Captain Ducie again coloured; but as he had decided on his course, he had
the prudence to remain silent. In the mean time Mr. Green sullenly took
his hat and papers, and withdrew into the boat; though, on his return to
London he did not fail to give such a version of the affair as went
altogether to corroborate all his own, and his friends' previous notions
of America; and, what is equally singular, he religiously believed all he
had said on the occasion.

"What is now to be done with this unhappy man?" inquired Captain Ducie
when order was a little restored.

The misunderstanding was an unfortunate affair for the culprit. Captain
Truck felt a strong reluctance to deliver him up to justice after all they
had gone through together, but the gentlemanlike conduct of the English
commander, the consciousness of having triumphed in the late conflict, and
a deep regard for the law, united on the other hand to urge him to yield
the unfortunate and weak-minded offender to his own authorities.

"You do not claim a right to take him out of an American ship by violence,
if I understand you, Captain Ducie?"

"I do not. My instructions are merely to demand him."

"That is according to Vattel. By demand you mean, to request, to ask for

"I mean to request, to ask for him," returned the Englishman, smiling.

"Then take him, of God's name; and may your laws be more merciful to the
wretch than he has been to himself, or to his kin."

Mr. Sandon shrieked, and he threw himself abjectly on his knees between
the two captains, grasping the legs of both.

"Oh! hear me! hear me!" he exclaimed in a tone of anguish. "I have given
up the money, I will give it all up! all to the last shilling, if you will
let me go! You, Captain Truck, by whose side I have fought and toiled, you
will not have the heart to abandon me to these murderers!"

"It's d--d hard!" muttered the captain, actually wiping his eyes; "but it
is what you have drawn upon yourself, I fear. Get a good lawyer, my poor
fellow, as soon as you arrive; and it's an even chance, after all,
that you go free!"

"Miserable wretch!" said Mr. Dodge, confronting the still kneeling and
agonized delinquent, "Wretch! these are the penalties of guilt. You have
forged and stolen, acts that meet with my most unqualified disapprobation,
and you are unfit for respectable society.--I saw from the very first what
you truly were, and permitted myself to associate with you, merely to
detect and expose you, in order that you might not bring disgrace on our
beloved country. An impostor has no chance in America; and you are
fortunate in being taken back to your own hemisphere."

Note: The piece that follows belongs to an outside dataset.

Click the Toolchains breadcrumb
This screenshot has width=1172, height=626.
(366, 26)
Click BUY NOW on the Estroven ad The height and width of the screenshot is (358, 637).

Mr. Dodge belonged to a tolerably numerous class, that is quaintly
described as being "law honest;" that is to say, he neither committed
murder nor petty larceny. When he was guilty of moral slander, he took
great care that it should not be legal slander; and, although his whole
life was a tissue of mean and baneful vices, he was quite innocent of all
those enormities that usually occupy the attention of a panel of twelve
men. This, in his eyes, raised him so far above less prudent sinners as to
give him a right to address his quondam associate as has been just
related. But the agony of the culprit was past receiving an increase from
this brutal attack; he merely motioned the coarse-minded sycophant and
demagogue away, and continued his appeals to the two captains for mercy.
At this moment Paul Powis stepped up to the editor, and in a low but firm
voice ordered him to quit the cabin.

"I will pray for you--be your slave--do all you ask, if you will not give
me up!" continued the culprit, fairly writhing in his agony. "Oh! Captain
Ducie, as an English nobleman, have mercy on me."

"I must transfer the duty to subordinates," said the English commander, a
tear actually standing in his eye. "Will you permit a party of armed
marines to take this unhappy being from your ship, sir."

"Perhaps this will be the best course, as he will yield only to a show of
force. I see no objection to this, Mr John Effingham?"